L'Explication Prémisse
Cet article dit que, dans le régime de la communauté, chaque époux peut gérer et utiliser seul les biens communs : acheter, vendre ou signer des contrats pour ces biens. Toutefois, s’il a commis des fautes dans sa gestion (négligence, mauvaise foi), il devra en répondre vis‑à‑vis de l’autre. Les actes accomplis sans fraude par l’un des époux engagent l’autre : on ne peut pas toujours les annuler. Si un des époux exerce une profession indépendante, il peut seul accomplir les actes d’administration et de disposition nécessaires à cette activité. Ces règles connaissent des limites et précisions prévues par les articles 1422 à 1425.
Exemple concret : Claire et Marc sont mariés sous le régime de la communauté. Claire achète seule un nouveau lave‑linge pour la maison avec de l’argent commun : cet achat est valable pour les deux époux. Plus tard, Marc, qui tient un atelier de réparation, vend sans prévenir un appareil commun pour acheter une pièce nécessaire à son commerce : il avait le pouvoir d’accomplir cet acte lié à sa profession. En revanche, si Marc avait vendu une voiture commune en cachant l’opération et en mentant à Claire, celle‑ci pourrait contester la vente pour fraude et demander réparation si Marc a mal géré les biens.
- Chaque époux peut administrer et disposer seul des biens communs (pouvoir unilatéral).
- Responsabilité pour faute : l’époux qui a mal géré doit répondre des fautes qu’il a commises.
- Actes accomplis sans fraude sont opposables à l’autre époux (ils engagent la communauté).
- Exception pour la profession séparée : l’époux exerçant une activité indépendante peut accomplir seul les actes nécessaires à cette profession.

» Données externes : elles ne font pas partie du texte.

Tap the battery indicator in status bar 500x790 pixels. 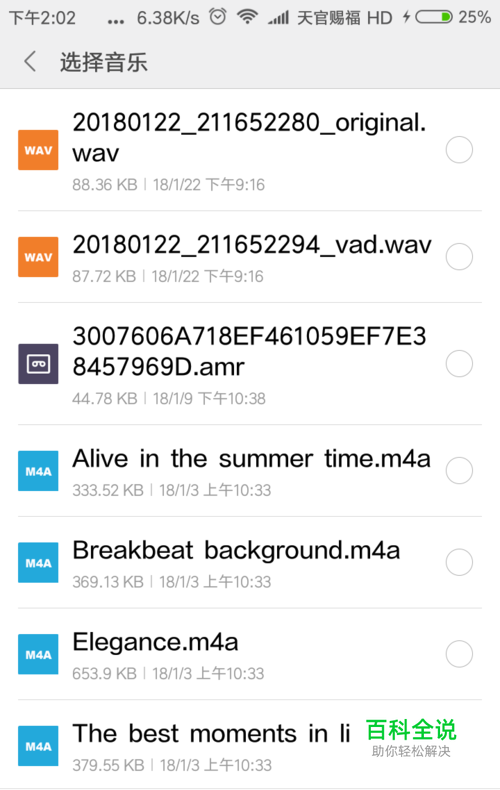[x=433, y=17]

- Distinction importante entre actes d’administration (gestes usuels, entretien, achats courants) et actes de disposition (ventes importantes, aliénation).
- La règle est « sous réserve » des articles 1422 à 1425 : il existe des limites et précisions légales (consentements ou protections particulières) qui encadrent ces pouvoirs.
- Conséquence pratique : un époux doit agir de bonne foi et informer l’autre pour éviter litiges ; pour les actes importants, obtenir l’accord ou prendre des précautions (preuves, écrit) est conseillé.